Mon thérapeute est un chien : un regard sur la zoothérapie

Les lockdowns de l'année dernière ont entraîné une tristesse et une névrose généralisées chez des jeunes plus vulnérables que jamais. Ils ont dû modifier leurs comportements et ont vu leurs chances de socialisation considérablement réduites. Un cours de zoothérapie peut être utile dans de tels cas. Parfois "UNE PAW EST SUFFISANTE "Contre le stress du confinement, contre les effets de la pandémie, contre les règles strictes anti-CoViD à l'école, pour les enfants parfois "Une patte est suffisante". C'est en effet le nom d'un projet de l'ONLUS "For A Smile", qui entre 2020 et 2021 a impliqué les écoles de Milan d'abord et s'étend ensuite à de nombreuses autres villes.
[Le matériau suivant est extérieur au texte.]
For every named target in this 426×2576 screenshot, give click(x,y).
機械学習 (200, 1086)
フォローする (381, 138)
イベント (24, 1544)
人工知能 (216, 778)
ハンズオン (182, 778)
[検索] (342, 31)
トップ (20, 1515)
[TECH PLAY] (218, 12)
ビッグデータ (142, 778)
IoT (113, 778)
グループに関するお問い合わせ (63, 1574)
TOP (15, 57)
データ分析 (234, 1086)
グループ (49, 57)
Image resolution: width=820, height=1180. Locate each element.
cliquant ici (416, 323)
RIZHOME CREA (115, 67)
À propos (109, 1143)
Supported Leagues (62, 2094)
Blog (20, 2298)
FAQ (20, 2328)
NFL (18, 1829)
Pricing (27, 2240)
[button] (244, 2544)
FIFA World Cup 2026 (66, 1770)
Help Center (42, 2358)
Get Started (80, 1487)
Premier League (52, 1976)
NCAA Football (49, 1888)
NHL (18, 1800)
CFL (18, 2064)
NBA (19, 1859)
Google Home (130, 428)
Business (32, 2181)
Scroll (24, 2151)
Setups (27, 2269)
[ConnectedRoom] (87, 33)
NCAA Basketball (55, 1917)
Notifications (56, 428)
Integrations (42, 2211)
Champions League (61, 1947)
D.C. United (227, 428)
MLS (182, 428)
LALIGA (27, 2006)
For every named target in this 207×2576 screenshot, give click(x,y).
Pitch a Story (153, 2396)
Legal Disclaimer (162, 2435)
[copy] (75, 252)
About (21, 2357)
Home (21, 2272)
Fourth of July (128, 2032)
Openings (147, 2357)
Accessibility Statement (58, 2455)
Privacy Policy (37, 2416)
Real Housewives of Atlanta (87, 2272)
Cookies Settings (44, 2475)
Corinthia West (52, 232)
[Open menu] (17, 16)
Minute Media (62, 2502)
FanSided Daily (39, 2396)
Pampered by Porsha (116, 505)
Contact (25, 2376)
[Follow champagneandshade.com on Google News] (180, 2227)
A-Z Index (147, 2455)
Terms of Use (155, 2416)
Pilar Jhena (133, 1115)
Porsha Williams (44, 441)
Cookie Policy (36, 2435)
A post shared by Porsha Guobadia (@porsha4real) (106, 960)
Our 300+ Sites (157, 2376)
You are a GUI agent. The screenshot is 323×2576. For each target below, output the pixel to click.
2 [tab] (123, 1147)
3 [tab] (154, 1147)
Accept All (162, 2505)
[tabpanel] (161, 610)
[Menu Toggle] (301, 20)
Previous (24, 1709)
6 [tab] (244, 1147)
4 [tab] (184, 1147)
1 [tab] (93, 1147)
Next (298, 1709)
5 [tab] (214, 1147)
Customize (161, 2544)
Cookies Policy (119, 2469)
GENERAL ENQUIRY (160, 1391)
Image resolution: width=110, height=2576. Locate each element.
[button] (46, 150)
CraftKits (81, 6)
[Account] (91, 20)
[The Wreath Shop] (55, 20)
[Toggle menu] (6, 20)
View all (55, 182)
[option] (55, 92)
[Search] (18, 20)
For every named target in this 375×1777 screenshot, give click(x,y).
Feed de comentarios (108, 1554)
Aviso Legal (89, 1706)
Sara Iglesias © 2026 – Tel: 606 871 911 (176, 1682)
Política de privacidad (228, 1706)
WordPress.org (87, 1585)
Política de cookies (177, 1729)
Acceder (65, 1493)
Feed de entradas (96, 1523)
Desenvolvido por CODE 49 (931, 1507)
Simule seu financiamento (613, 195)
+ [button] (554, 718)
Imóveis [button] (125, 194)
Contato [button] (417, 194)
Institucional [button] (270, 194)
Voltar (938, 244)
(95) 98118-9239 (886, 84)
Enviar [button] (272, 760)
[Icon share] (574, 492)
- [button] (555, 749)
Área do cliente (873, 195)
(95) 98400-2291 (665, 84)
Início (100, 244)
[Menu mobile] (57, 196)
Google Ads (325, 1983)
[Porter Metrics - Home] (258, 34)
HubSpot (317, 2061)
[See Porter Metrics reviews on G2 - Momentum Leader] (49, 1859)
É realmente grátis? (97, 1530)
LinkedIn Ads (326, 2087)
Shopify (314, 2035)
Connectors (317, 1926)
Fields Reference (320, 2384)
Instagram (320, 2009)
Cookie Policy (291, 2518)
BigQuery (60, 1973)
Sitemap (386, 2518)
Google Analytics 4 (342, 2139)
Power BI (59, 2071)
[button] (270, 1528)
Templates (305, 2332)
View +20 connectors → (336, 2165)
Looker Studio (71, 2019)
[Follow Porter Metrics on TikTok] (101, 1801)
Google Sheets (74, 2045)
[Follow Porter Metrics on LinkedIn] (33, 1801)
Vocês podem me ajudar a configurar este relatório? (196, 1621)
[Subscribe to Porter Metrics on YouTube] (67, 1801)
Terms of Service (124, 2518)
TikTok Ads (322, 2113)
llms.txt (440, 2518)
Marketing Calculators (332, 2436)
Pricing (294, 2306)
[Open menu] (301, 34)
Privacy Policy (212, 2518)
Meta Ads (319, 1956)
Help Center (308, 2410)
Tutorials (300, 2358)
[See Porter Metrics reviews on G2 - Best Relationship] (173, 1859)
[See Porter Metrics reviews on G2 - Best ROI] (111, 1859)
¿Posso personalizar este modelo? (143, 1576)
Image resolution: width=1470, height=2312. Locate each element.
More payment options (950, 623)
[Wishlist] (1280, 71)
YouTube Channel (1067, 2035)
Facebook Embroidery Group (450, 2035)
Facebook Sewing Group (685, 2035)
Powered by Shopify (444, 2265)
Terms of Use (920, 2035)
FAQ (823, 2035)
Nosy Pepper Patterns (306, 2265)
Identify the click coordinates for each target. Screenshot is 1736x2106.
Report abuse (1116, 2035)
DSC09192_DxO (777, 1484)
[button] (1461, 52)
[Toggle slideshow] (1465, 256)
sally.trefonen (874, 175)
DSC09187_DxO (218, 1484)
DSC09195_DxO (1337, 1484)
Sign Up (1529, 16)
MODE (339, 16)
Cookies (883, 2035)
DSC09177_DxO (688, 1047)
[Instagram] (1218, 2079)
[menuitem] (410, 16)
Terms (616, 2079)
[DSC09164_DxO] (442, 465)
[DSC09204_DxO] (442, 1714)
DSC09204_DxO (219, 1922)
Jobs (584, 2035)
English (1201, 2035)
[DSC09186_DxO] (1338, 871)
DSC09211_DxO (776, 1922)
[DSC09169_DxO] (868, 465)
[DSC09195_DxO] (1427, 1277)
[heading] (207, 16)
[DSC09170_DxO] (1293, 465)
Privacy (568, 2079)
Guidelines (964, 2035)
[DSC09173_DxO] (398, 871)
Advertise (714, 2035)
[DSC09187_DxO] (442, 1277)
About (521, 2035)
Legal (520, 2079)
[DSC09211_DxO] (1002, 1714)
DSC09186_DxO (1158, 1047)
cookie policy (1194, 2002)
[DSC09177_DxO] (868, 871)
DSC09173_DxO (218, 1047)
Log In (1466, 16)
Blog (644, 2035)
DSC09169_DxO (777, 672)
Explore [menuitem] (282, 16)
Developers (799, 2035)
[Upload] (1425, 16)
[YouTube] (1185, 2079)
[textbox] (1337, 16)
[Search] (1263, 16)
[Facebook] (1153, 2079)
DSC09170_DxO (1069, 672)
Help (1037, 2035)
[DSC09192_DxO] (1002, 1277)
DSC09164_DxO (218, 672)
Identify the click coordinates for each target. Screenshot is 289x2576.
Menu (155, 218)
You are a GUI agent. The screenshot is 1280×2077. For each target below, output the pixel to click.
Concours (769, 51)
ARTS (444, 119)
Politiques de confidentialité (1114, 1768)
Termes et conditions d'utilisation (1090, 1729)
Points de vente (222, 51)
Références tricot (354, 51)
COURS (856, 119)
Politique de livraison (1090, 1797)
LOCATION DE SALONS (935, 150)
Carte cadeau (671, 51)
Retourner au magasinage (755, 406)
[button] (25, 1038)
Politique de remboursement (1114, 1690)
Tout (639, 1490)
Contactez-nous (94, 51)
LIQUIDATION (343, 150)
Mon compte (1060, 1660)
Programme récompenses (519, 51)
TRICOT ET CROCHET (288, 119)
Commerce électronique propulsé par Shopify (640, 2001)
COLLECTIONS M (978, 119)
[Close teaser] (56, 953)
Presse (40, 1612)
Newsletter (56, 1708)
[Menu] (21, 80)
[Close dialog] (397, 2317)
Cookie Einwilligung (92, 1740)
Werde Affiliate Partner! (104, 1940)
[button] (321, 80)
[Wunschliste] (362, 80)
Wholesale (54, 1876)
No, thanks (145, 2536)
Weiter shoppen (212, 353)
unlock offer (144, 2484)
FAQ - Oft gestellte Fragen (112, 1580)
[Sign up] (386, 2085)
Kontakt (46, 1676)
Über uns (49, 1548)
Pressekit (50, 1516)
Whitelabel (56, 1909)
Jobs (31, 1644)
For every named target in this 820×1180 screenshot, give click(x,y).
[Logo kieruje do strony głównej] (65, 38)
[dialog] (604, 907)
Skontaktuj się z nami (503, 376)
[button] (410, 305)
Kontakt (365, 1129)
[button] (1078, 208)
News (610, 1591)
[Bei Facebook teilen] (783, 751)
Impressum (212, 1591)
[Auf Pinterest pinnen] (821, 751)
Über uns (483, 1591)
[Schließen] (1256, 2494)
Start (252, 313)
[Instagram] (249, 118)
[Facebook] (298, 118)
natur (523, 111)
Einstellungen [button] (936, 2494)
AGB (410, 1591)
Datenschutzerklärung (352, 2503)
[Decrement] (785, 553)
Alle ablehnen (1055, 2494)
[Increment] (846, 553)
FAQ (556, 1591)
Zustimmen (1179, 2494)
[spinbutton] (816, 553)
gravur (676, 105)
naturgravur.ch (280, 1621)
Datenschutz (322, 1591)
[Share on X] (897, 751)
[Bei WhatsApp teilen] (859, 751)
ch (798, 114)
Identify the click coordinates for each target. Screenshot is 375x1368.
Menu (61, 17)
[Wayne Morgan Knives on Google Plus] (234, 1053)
L'objectif ? Atténuer la tension et la tristesse des enfants, résultant de ce qu'on appelle désormais communément la "fatigue CoViD", grâce à l'introduction d'une meute de chiens heureux dans la classe. Une rencontre d'une heure par semaine pour que les enfants, déconcertés par l'altération soudaine de leur socialité, puissent se familiariser avec les petits amis à quatre pattes et en tirer un bénéfice moral et psychologique, avec une attention particulière pour les personnalités handicapées et plus fragiles. GALEOTTO FU IL COCKERMais, quels sont les avantages de la rencontre entre l'homme et l'animal ? Nous, les "bipèdes", qui comprennent les chevaux, les chiens, les chats, avons une relation particulière depuis des siècles. En effet, en 1792, l'hôpital psychiatrique anglais permettait aux animaux d'être adoptés par leurs propriétaires afin de retrouver la maîtrise de soi.

Le psychiatre Boris Levinson a découvert les bienfaits de la zoothérapie lorsqu'il a emmené un enfant autiste dans sa clinique en 1953. Jingles, le cocker de Levinson, s'est retrouvé dans la salle d'attente avec l'enfant : lorsqu'il a commencé à lui lécher la main, cependant, l'enfant lui a rendu l'affection sans réserve et a cessé toute défense qu'il avait normalement avec le thérapeute. Levinson a eu l'idée d'étudier le rôle des animaux de compagnie ou des animaux familiers dans le traitement des personnes atteintes de troubles mentaux. Les recherches pionnières de Levinson ont jeté les bases d'une discipline qui est aujourd'hui considérée comme une véritable intervention thérapeutique. Toutefois, elle peut être utilisée en renfort des thérapies traditionnelles.

LA ZOOTHÉRAPIE NE NÉCESSITE PAS DE CHIENS OU DE CHATS. La zoothérapie ne se limite pas aux chiens et aux chats. Des animaux dominants et intelligents comme les ânes ou les chevaux peuvent également être utilisés comme cothérapeutes pour traiter des sujets fragiles sur le plan moteur ou psychologique. Ils permettent aux patients de jouer un rôle actif dans les soins apportés à l'animal, et la thérapie peut se faire en plein air, loin des hôpitaux et des cliniques. L'objectif est le même : améliorer la qualité de vie et l'état de santé des patients par des gestes simples et des modes de relation ancestraux - câlins, embrassades, jeux - qui font bouger progressivement les réticences les plus tenaces. Et aussi parce que, comme le résume l'auteur des Peanuts, Charles Schulz, "le bonheur est un chiot chaud".